Are you giving off subtle signals that are putting off your potential customers? Are your subtle signals building confidence or wariness? William Buist, CEO of Abelard and Founder of xTEN Club believes we need to pay careful attention to the subtle signals as they are often more powerful than the overt ones.
How do you avoid sending the wrong signals? William Buist has some advice:
1. It's not about you If you spend too much time telling and not enough asking, then the subtle message is that the buyer is a sales target. At a recent restaurant launch the owner talked about the brilliant things that had been done, and that one group of people had made it harder and needed to do better. The good news motivated, but the subtle message, sucking energy from the room, was ‘we bear grudges’.
Advice: always stay focussed on others. Keep your disappointments in private.
2. It doesn't matter if you are right
Doing the right thing is assumed – we always should, but putting attention on having done the right thing may give the subtle message that it is special. Have you only done the right thing ‘this time’, but normally you don't.
Advice: Help people to see that you always do the right thing by your actions, not your words.

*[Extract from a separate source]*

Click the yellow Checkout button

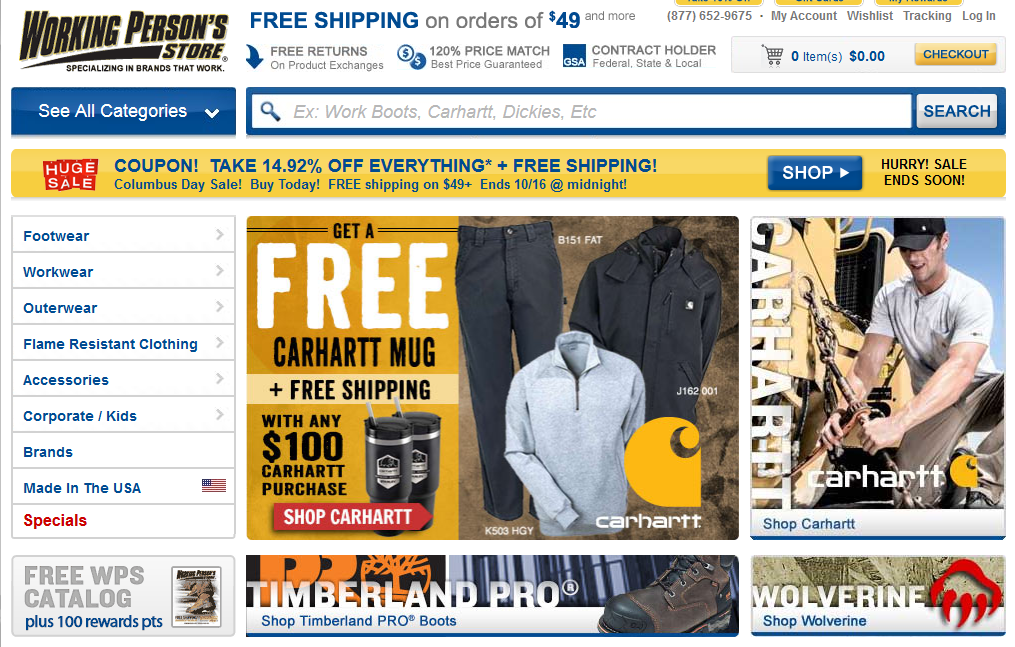955,54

3. Outcomes matter, inputs don't
In business we care far more about whether the job is done well, than whether there was a challenge on the way. Customers aren't going to buy it because they are sympathetic about the problems you had. So focus on the outcomes, not the journey. Tell people what they want and need to know – i.e. the job has been done and it has been done well.

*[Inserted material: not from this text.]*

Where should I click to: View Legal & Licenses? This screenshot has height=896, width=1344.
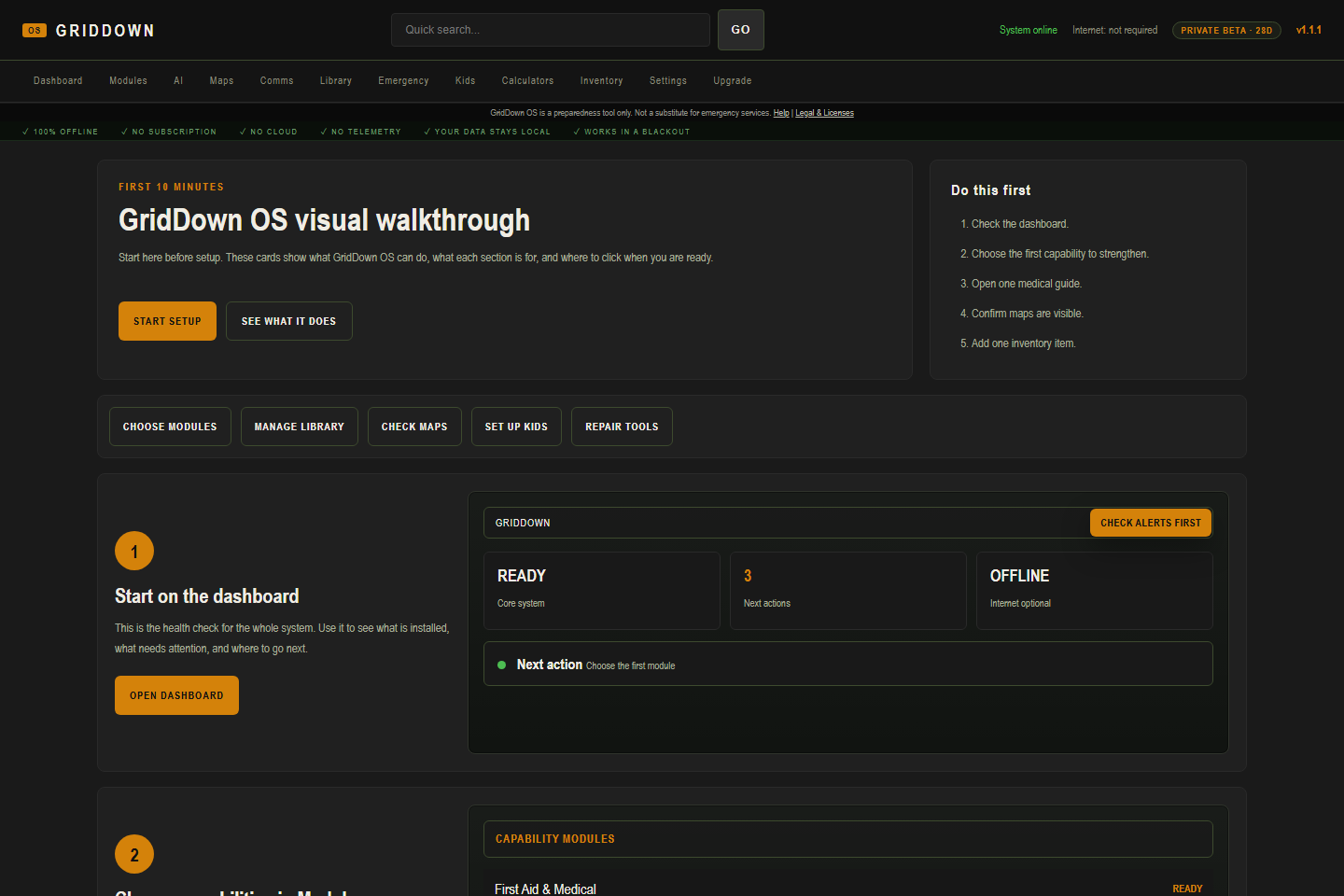click(824, 112)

Advice: Quality matters and so does the perception of quality.
4. You can't control the choices others make, only influence them
The subtle signals in phrases like 'I think you should' and 'What you need to do now' highlight your desire to make choices for others, for the right reasons perhaps, but in the wrong way. Customers like to make their own choices. So facilitate these choices by asking questions to help them make their own decision – and support the choices they do make.

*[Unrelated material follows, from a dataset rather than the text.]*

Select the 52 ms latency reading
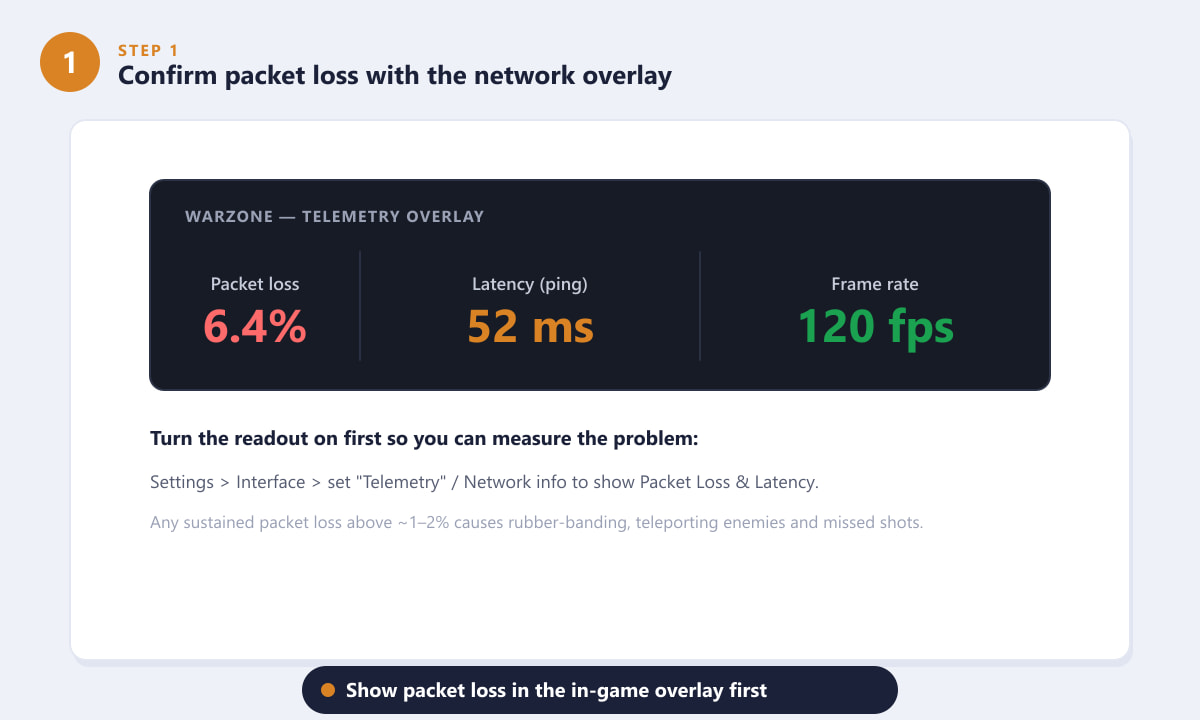The image size is (1200, 720). [x=530, y=326]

Advice: Influence comes more from supporting small choices, not defining large ones.
5. People don't know what to ask
Most conversational questioning simply isn't deeply considered, the questions come off the cuff, but an off the cuff reply can send a damaging subtle message. For example, “How many employees do you have?” assumes a business model that relies on internally resourced work, but perhaps you use efficient outsourcing arrangements. If so, then the subtle message in a reply of, say, 'four' is that you’re a very small business. Is that really representative?
Advice: Be alert to the underlying question and give a considered response that answers that question.
6. Assumptions are inevitable
As humans we have to make assumptions all the time, usually based on some internal 'model' of how the world works. A statement that means one thing in our model of the world, may mean something very different in the other person's world. Therefore checking what assumptions have been made is always worthwhile. Do this by asking clarifying questions.
Advice: Check understanding. Often. When you align the subtle signals to the overt ones you'll be seen as consistent, congruent and always on message, and that's something the truly great businesses do brilliantly. And that’s what makes them great.